> [SHORT PROBLEM]: Reproduce the passage on foraging for chanterelles word for word, with nothing changed or left out.

> [SUPPLIED PASSAGE]:
Some people go on vacation to sit on the beach or balcony and look at the ocean or the mountains while sipping wine, then going out to eat for every meal.
Susan and I have a different philosophy. We enjoy the scenery, but we prefer to hike through it rather than just admiring the view. And, though we provide local restaurants a modicum of business, when we stay somewhere with a kitchen, we cook.
Sometimes the two activities happily combine. One of our favorite hiking trails in Northeast Georgia is both wooded and interspersed by small creeks, an ideal habitat for mushrooms, including golden yellow chanterelles.
Chefs love the delicate flavor and pretty color of chanterelles, but rarely offer dishes that include them, because the mushrooms are particularly finicky about their locale. They need to be near the roots of certain trees and in particular types of soil if they are to thrive, which makes growing them commercially prohibitively expensive and time consuming.
So, whatever chanterelles chefs manage to get their hands on have been foraged from the woods and then very carefully cleaned, which makes them an expensive menu item.
Fortunately, foraging on public land is legal within reason, so we enjoy collecting a bagful and then adding them to our menu.
It turns out that the same conditions that support chanterelles are also hospitable for the Amanita verosa mushroom, also known as the “Destroying Angel.” Ingesting a single ounce is enough to kill an adult. We took pictures of those (or possibly one of its less potent but similar cousins) but left them where they were.
Both good and bad flourish in the same environment: one of them attractive and nutritious, the other appealing but deadly.
The metaphor is obvious: we live in a world where both good and evil can thrive. Making right choices about our own actions is crucial for personal as well as community wellbeing.
We also live in a world where obscenity masquerades as righteousness, a reminder that many people can and do twist biblical teachings to serve their own ends, however nefarious or selfish they might be.

> [RECORDED DATA]:
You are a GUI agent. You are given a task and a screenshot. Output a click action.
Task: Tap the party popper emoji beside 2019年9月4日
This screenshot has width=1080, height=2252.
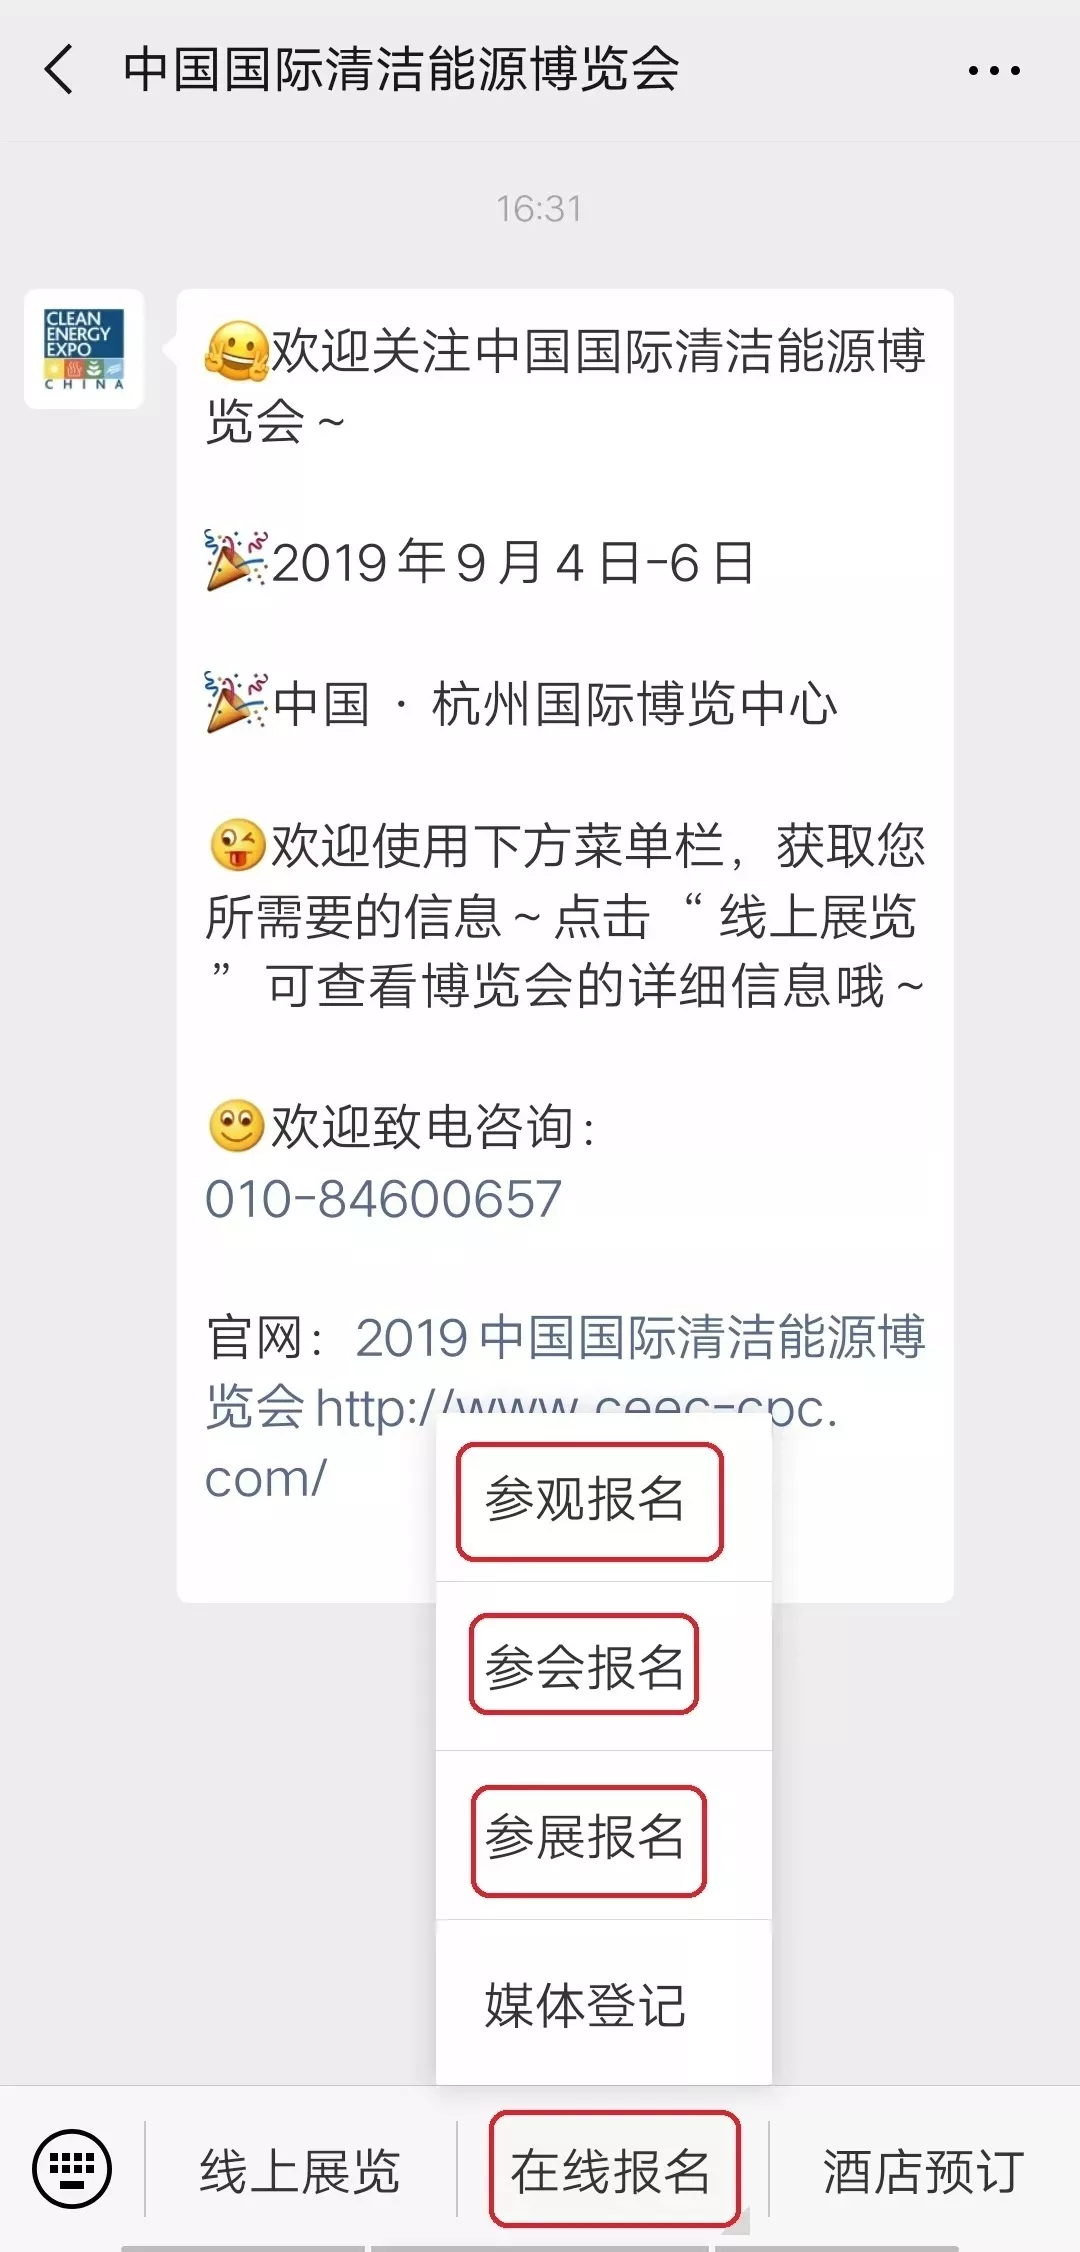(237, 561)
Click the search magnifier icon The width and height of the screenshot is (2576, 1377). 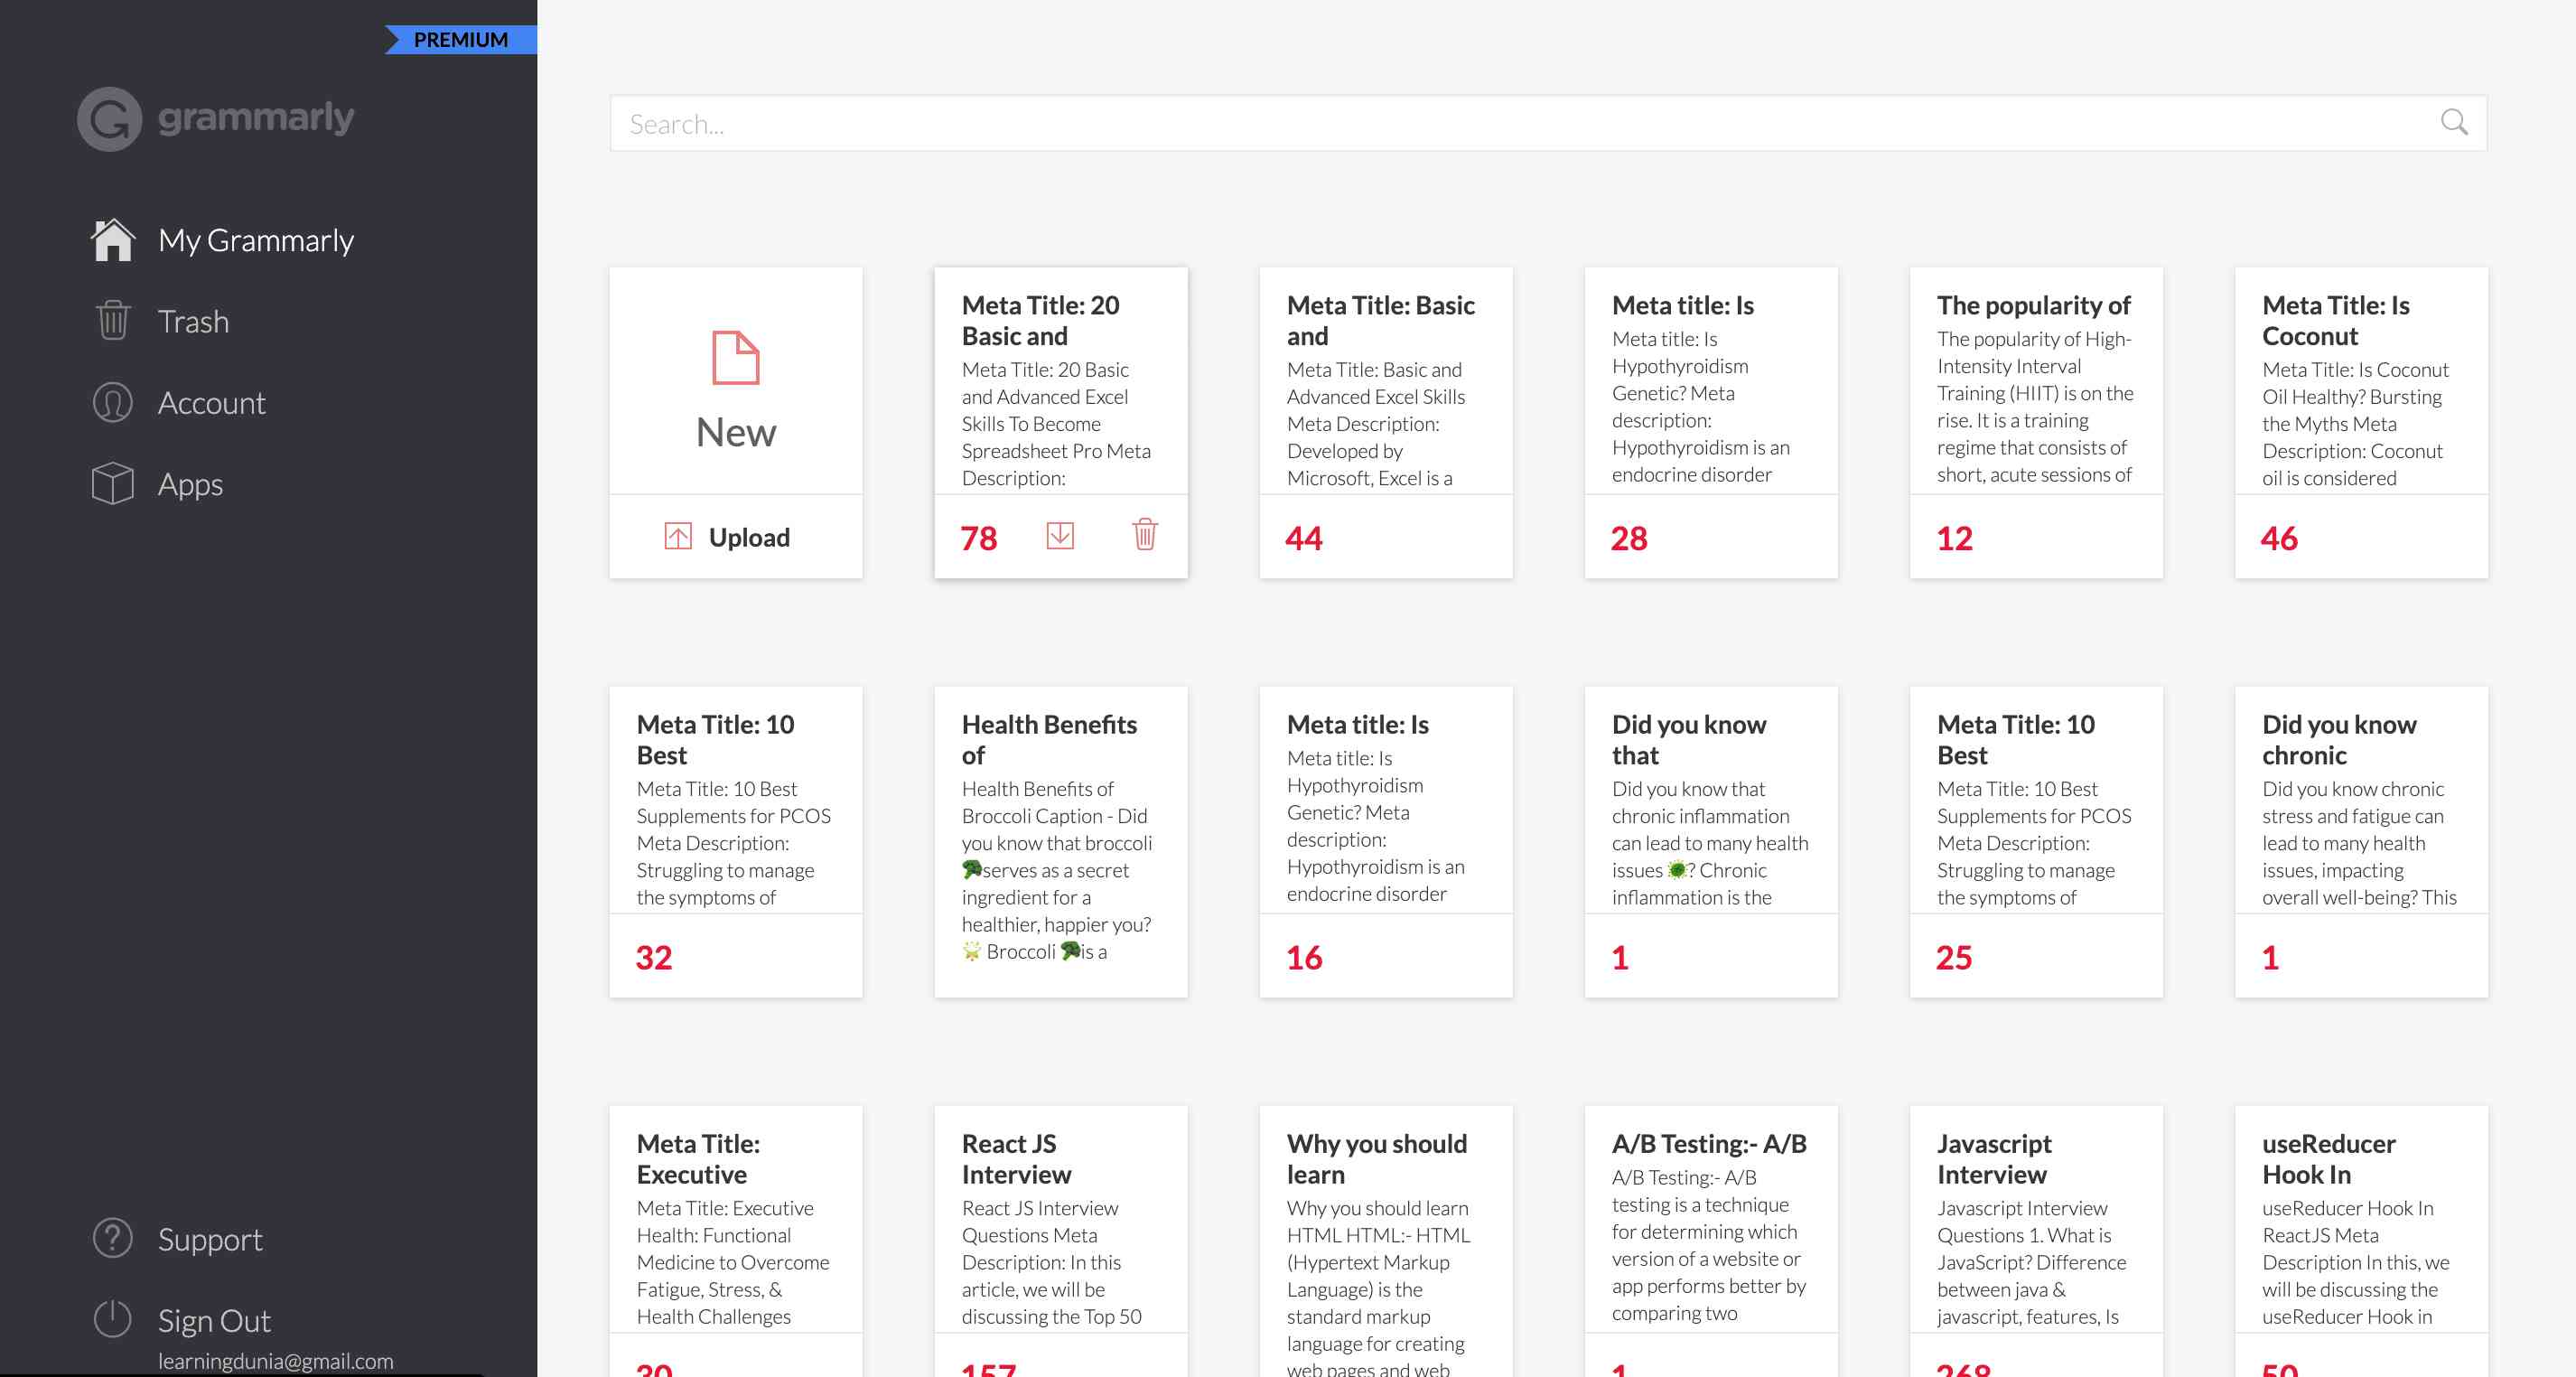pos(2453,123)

> [SOLUTION TO THE PROBLEM]:
Some people go on vacation to sit on the beach or balcony and look at the ocean or the mountains while sipping wine, then going out to eat for every meal.
Susan and I have a different philosophy. We enjoy the scenery, but we prefer to hike through it rather than just admiring the view. And, though we provide local restaurants a modicum of business, when we stay somewhere with a kitchen, we cook.
Sometimes the two activities happily combine. One of our favorite hiking trails in Northeast Georgia is both wooded and interspersed by small creeks, an ideal habitat for mushrooms, including golden yellow chanterelles.
Chefs love the delicate flavor and pretty color of chanterelles, but rarely offer dishes that include them, because the mushrooms are particularly finicky about their locale. They need to be near the roots of certain trees and in particular types of soil if they are to thrive, which makes growing them commercially prohibitively expensive and time consuming.
So, whatever chanterelles chefs manage to get their hands on have been foraged from the woods and then very carefully cleaned, which makes them an expensive menu item.
Fortunately, foraging on public land is legal within reason, so we enjoy collecting a bagful and then adding them to our menu.
It turns out that the same conditions that support chanterelles are also hospitable for the Amanita verosa mushroom, also known as the “Destroying Angel.” Ingesting a single ounce is enough to kill an adult. We took pictures of those (or possibly one of its less potent but similar cousins) but left them where they were.
Both good and bad flourish in the same environment: one of them attractive and nutritious, the other appealing but deadly.
The metaphor is obvious: we live in a world where both good and evil can thrive. Making right choices about our own actions is crucial for personal as well as community wellbeing.
We also live in a world where obscenity masquerades as righteousness, a reminder that many people can and do twist biblical teachings to serve their own ends, however nefarious or selfish they might be.